TASK PROMPT: Repeat each of the lines below, requests included, shifting every coordinate in the answers by adding 78 to it. Leave the pictures out.

[Stored entries]
★ ★ ★

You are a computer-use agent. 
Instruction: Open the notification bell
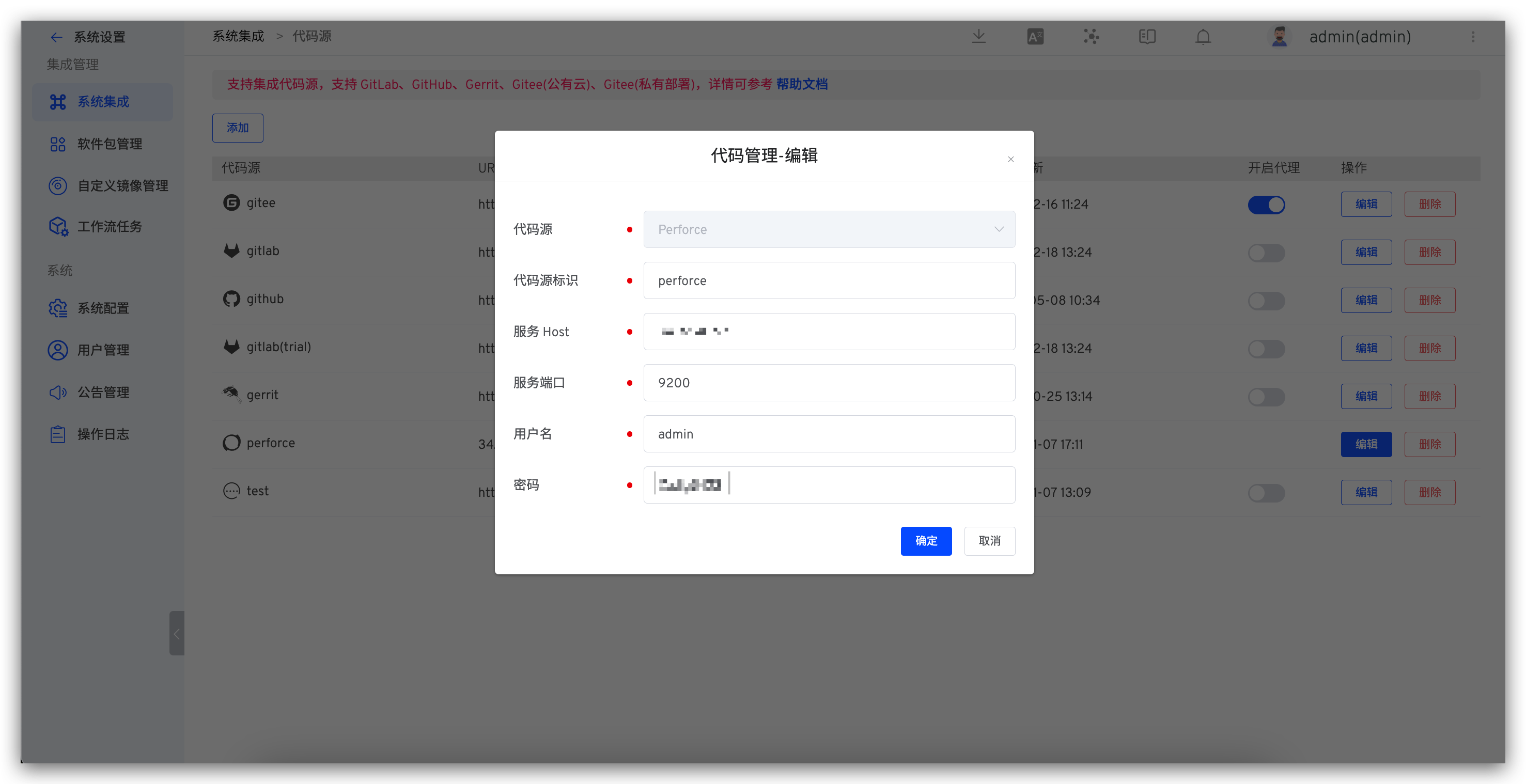coord(1203,37)
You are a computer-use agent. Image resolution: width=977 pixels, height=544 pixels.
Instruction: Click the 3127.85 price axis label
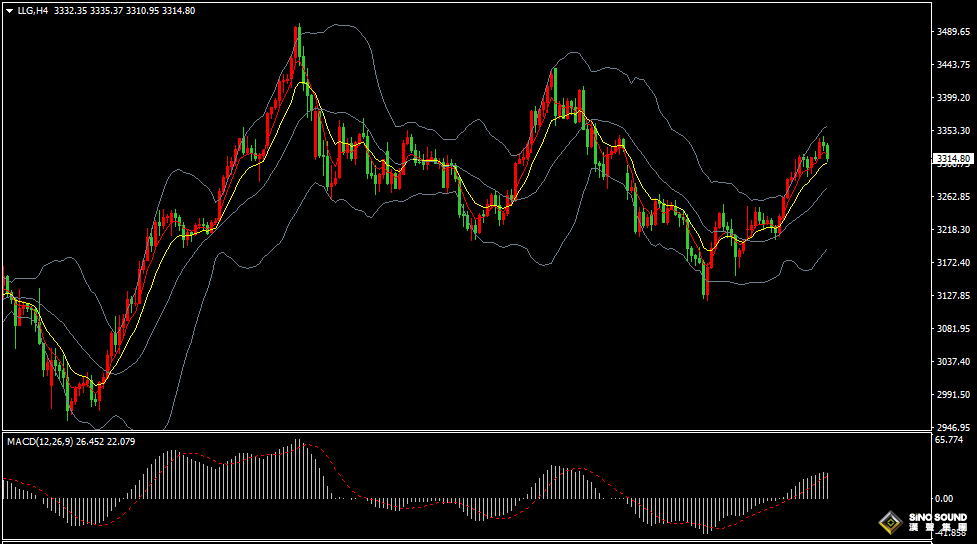(x=952, y=296)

★ ★ ★

EXPECTED OUTPUT:
You are a computer-use agent. 
Instruction: Open the notification bell
coord(1281,115)
You are a computer-use agent. Image resolution: width=977 pixels, height=544 pixels.
Instruction: Click the 3127.85 price axis label
(x=1030, y=374)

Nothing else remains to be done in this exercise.